Shop durchsuchen

Feuilleton

Schumann Forum 2010

Zur Originalität Schumanns, Teil 2

von Wolf-Dieter Seiffert
Geschäftsführer G. Henle Verlag

15. Oktober

Christian Zacharias

Liebe Schumann-Freunde in aller Welt,

einer der ganz großen Schumann-Pianisten (und Dirigenten) unserer Zeit ist Christian Zacharias. Als ich das Schumann-Forum 2010 im Januar startete, war es bereits mein besonderer Wunsch, diesen Musiker zu Schumann befragen und seine Antworten online stellen zu dürfen. Im Sommer, zwischen seinen Probenterminen während der „Schubertiade“ in Schwarzenberg (Österreich) ist es mir dann tatsächlich gelungen. Wir saßen am Rande einer grünen Wiese, die Vögel veranstalteten eine große Natursymphonie (man hört es auf der Aufnahme des Interviews) und Maestro Zacharias war in bester (Gesprächs-) Laune.

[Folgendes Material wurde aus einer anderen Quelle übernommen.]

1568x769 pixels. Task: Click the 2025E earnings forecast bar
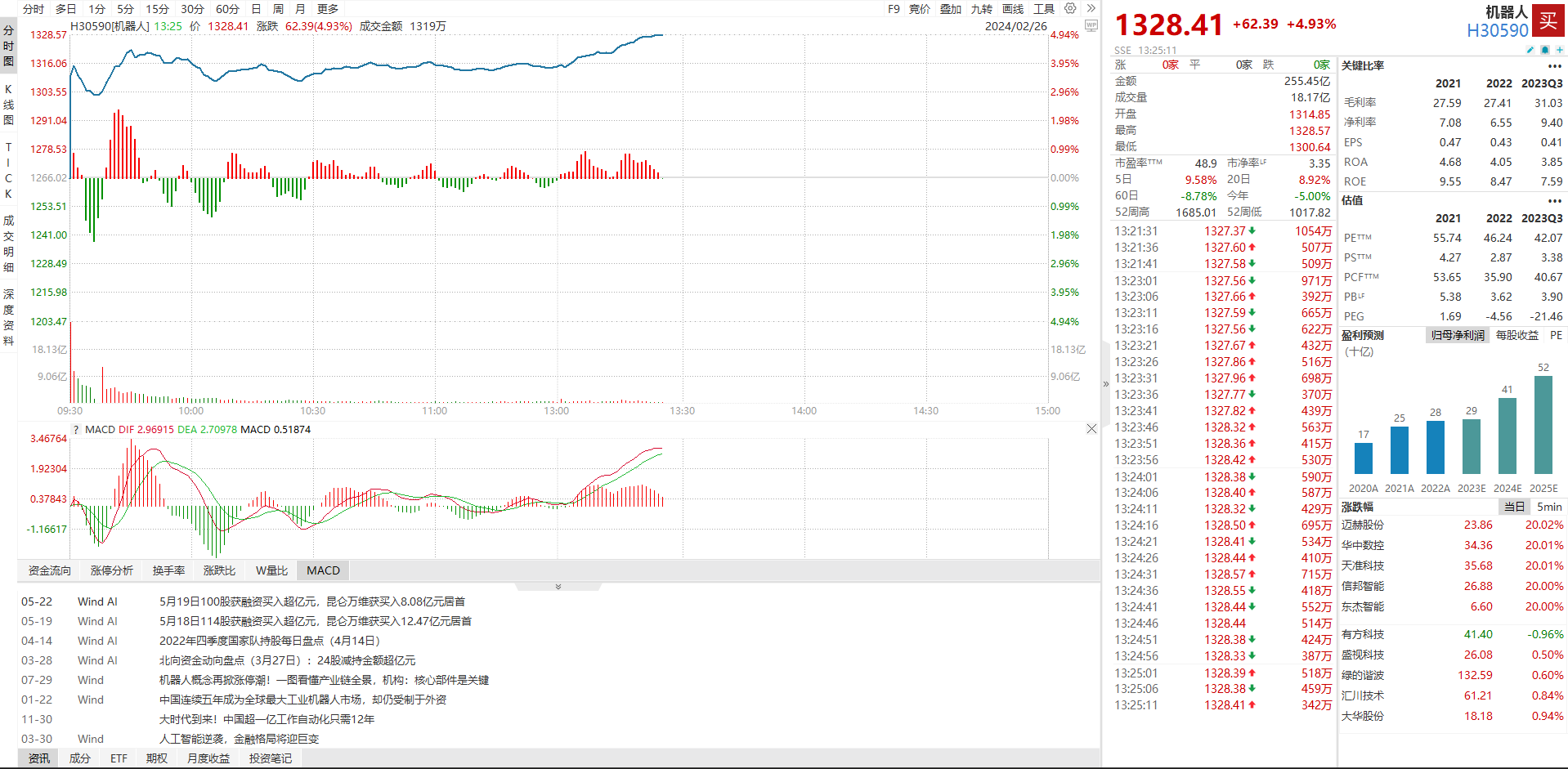(x=1543, y=425)
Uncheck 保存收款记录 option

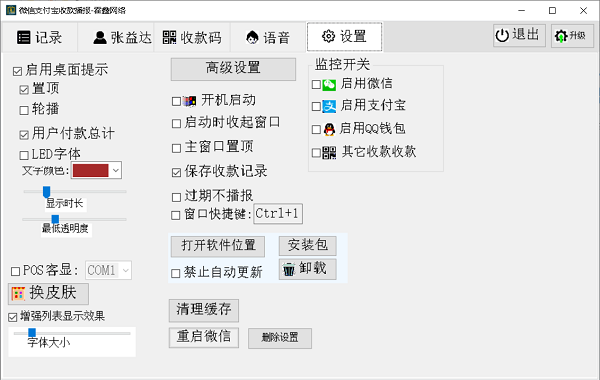coord(176,173)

Die Wiedergabe des Interviews mit Christian Zacharias im Rahmen des Schumann-Forums ist mir auch deshalb eine besondere Ehre, als der G. Henle Verlag damit Maestro Zacharias zu seinem 60. Geburtstag gratulieren kann, den er im Frühjahr dieses Jahres feiern konnte. Wie sehr die Musik Robert Schumanns im Zentrum dieses Künstlers steht, erkennt man nicht nur an seinen reichen Schumann-Konzerten und –Aufnahmen, sondern auch an seiner Mitwirkung einer französisch-sprachigen Filmproduktion aus dem Jahr 1989: „Robert Schumann – Le poète parle“.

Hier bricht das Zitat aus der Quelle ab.